Selamatkan Bumi, Tiga Mahasiswa Ubah Kulit Singkong Jadi Plastik
SALATIGA, SATUHARAPAN.COM – Plastik menjadi salah satu sampah yang jumlahnya semakin meningkat dari tahun ke tahun. Menurut laporan PBB, setiap tahunnya plastik membunuh satu juta burung laut, 100.00 mamalia laut, serta ikan dan penyu yang tak terhingga jumlahnya. Krisis sampah plastik ini menjadi keresahan tersendiri bagi tiga mahasiswa Universitas Kristen Satya Wacana (UKSW) yang tergabung dalam tim inovator CASPEEA.
Belum lama ini, tim inovator CASPEEA yang terdiri dari I Gede Kesha Aditya Kameswara, M Sulthan Arkana, keduanya mahasiswa program studi Kimia Fakultas Sains dan Matematika (FSM), serta Pambayun Pulung Manekung Stri Sinandang mahasiswi prodi Hubungan Internasional Fakultas Ilmu Sosial dan Ilmu Komunikasi (FISKOM) UKSW mengembangkan sebuah produk bioplastik berbahan dasar kulit singkong.
Kenapa kulit singkong? Menurut Kesha hal ini dikarenakan kulit singkong yang mengandung sekitar 60 persen polisakarida, berupa pati hanya menjadi limbah dan belum banyak dimanfaatkan. Indonesia sebagai salah satu produsen singkong terbesar di dunia dengan kapasitas produksi mencapai 21 juta ton setiap tahun, dikatakannya menjadikan kulit singkong sebagai kandidat kuat sebagai bahan utama pembuatan bioplastik, karena memiliki keberlangsungan (sustainability) yang baik.
Tidak tanggung-tanggung, produk inovasi yang diberi nama “CASPEEA: A Bioplastic Made from Cassava Peel Wastage to Combat Plastic Waste Crisis Worldwide” ini diklaim memiliki ketahanan terhadap beban hingga mencapai 15 Mpa. Sementara produk bioplastik lainnya hanya dapat menahan beban sebesar 9 Mpa.

_ENTRI LATIHAN_.
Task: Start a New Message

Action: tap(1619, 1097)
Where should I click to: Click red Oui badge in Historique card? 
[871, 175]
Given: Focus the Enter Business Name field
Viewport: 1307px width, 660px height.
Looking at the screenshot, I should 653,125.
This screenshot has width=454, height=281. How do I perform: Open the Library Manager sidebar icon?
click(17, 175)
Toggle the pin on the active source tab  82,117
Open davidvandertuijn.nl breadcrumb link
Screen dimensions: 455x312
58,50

_TUGAS YANG DIMINTA_.
**1.** Menurut kutipan, hingga berapa besar beban yang dapat ditahan oleh produk CASPEEA?
**2.** Salin ulang baris-baris entri, mulai dari baris yang memuat "Where should I" dan terus sampai baris yang memuat "Toggle the pin", termasuk kedua baris itu.
Entri di atas tidak berhubungan dengan kutipan.

_HASIL SETIAP TUGAS_.
**1.** Hingga 15 Mpa.

**2.**
Where should I click to: Click red Oui badge in Historique card? 
[871, 175]
Given: Focus the Enter Business Name field
Viewport: 1307px width, 660px height.
Looking at the screenshot, I should 653,125.
This screenshot has width=454, height=281. How do I perform: Open the Library Manager sidebar icon?
click(17, 175)
Toggle the pin on the active source tab  82,117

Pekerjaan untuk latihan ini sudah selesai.